Network looks to advertise during show

Downloads, PVRs allow for skipping commercials

kevin winter/getty images

ABC wants to find ways to integrate commericals into shows like Desperate Housewives.

BACK TO THE FUTURE: It’s hard to believe that it’s taken them this long, but at least one of the major networks are trying to come up with a new way of presenting commercial breaks in their hit shows, according to a story in yesterday’s business section of the New York Times.

Yesterday was the day scheduled for a meeting between executives at ABC and executives from various media agencies that act as brokers between the companies that want to buy ad time on a network and networks like ABC, who are seeing the perfect storm of downloading and PVRs loom on the horizon, making it more possible than ever for viewers to fast forward or skip commercials. The substance of the meeting at ABC’s Burbank headquarters won’t likely be known for weeks, and the results probably won’t be visible for months, but it could be the first major change to prime time since Ed Sullivan was on the air.

“We want to bring the audiences right to the commercial so they don’t feel they’ve gone into the commercial,” Michael Shaw, president for sales and marketing at the ABC Television Network unit of ABC, told press after a panel discussion at an industry conference Tuesday.

Under discussion are the commercial “pods” – the groups of ads that we outsiders to the industry’s wonderful ways are used to calling commercial breaks. ABC wants to find a way to integrate the commercials into a hit show such as Desperate Housewives so that viewers won’t tune them out – a habit that most of us have developed over a lifetime of commercial viewing. The network had produced several video clips meant to dissolve the barrier between content and pitch, at least a few of which will be based on the “content wraps” developed by the CW network, and VH1’s “Showstoppers,” which mixed ads with scripted content.
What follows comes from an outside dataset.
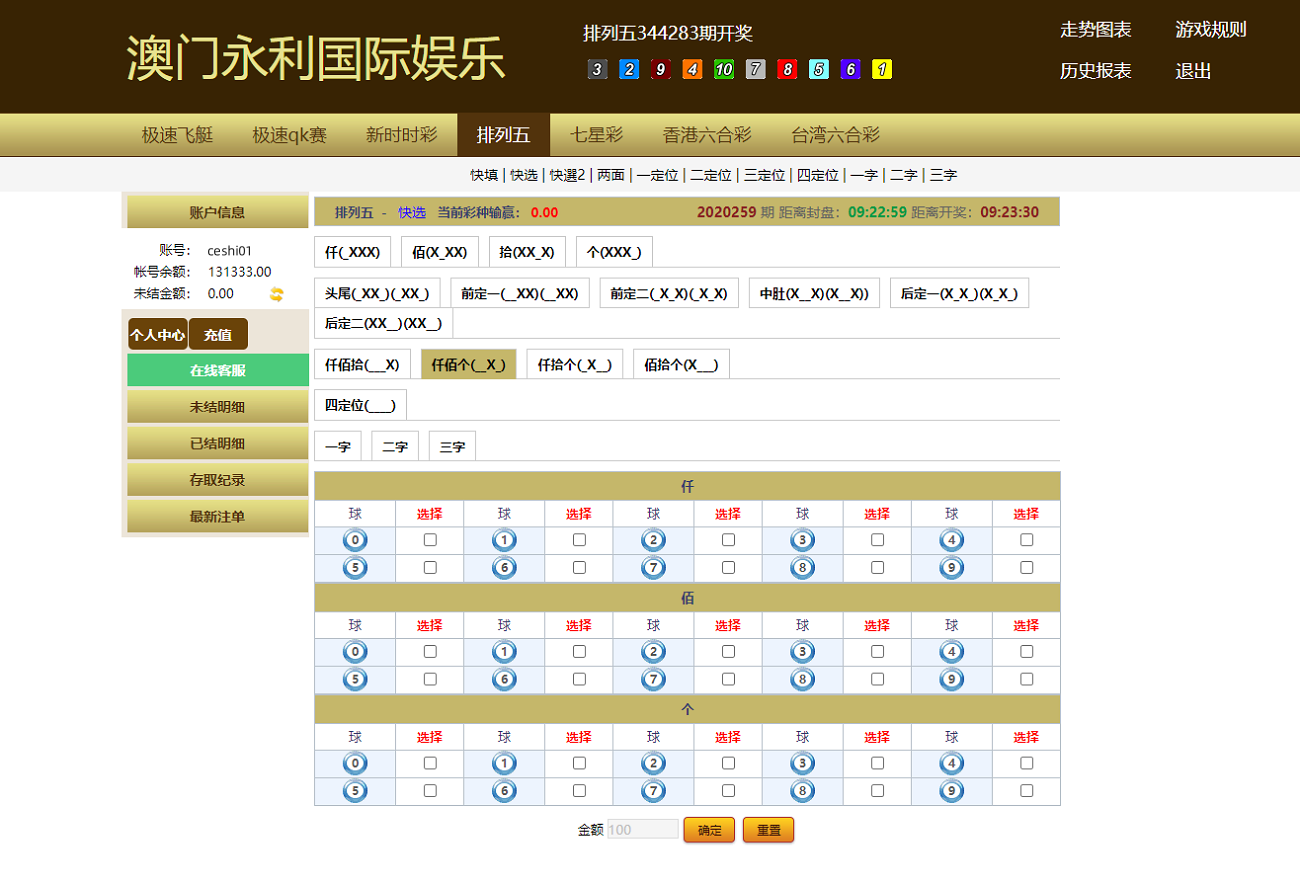Click the green number 10 result ball

[724, 69]
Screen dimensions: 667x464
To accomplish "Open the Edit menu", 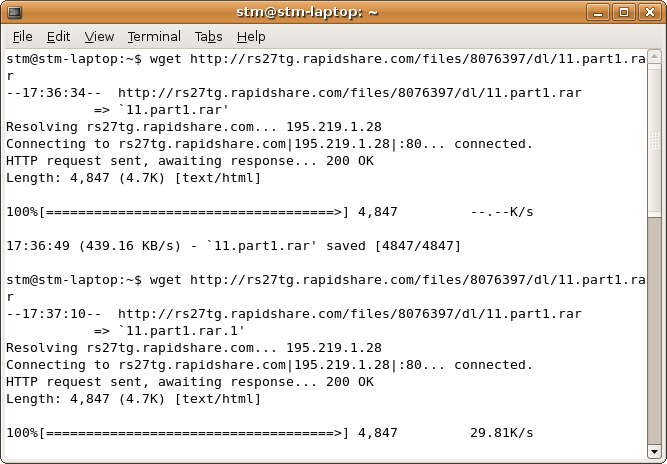I will click(58, 37).
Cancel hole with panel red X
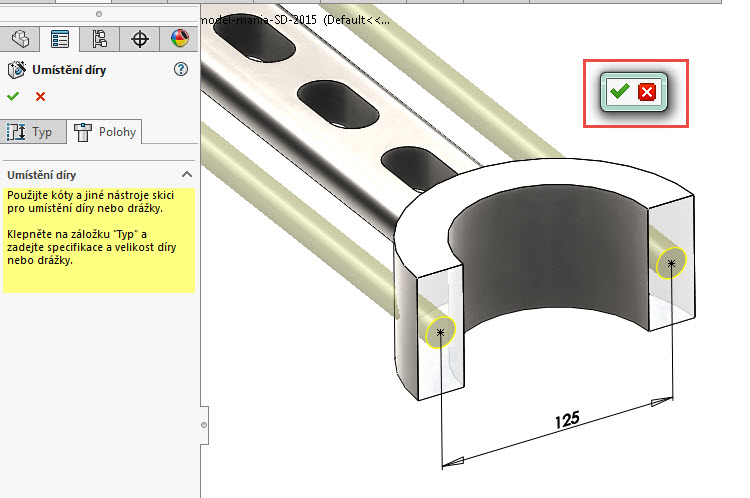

Besides the inevitable sight of smaller broadcasters dealing with change more nimbly than the big networks, the Times speculated that what we might see is onscreen talent being enlisted to take an active role in pitching products, much as Dick Van Dyke and Mary Tyler Moore once pitched Kent cigarettes during commercial breaks during the Dick Van Dyke Show. They’ll have to be a lot more nimble and clever than simply having Jack Benny or Johnny Carson turn to the camera to extol the virtues of Jell-o or AC Delco spark plugs, especially with stars who’ve had more than a generation to think of themselves as artists instead of paid employees of companies in the business of selling sliced bread, tampons or cars.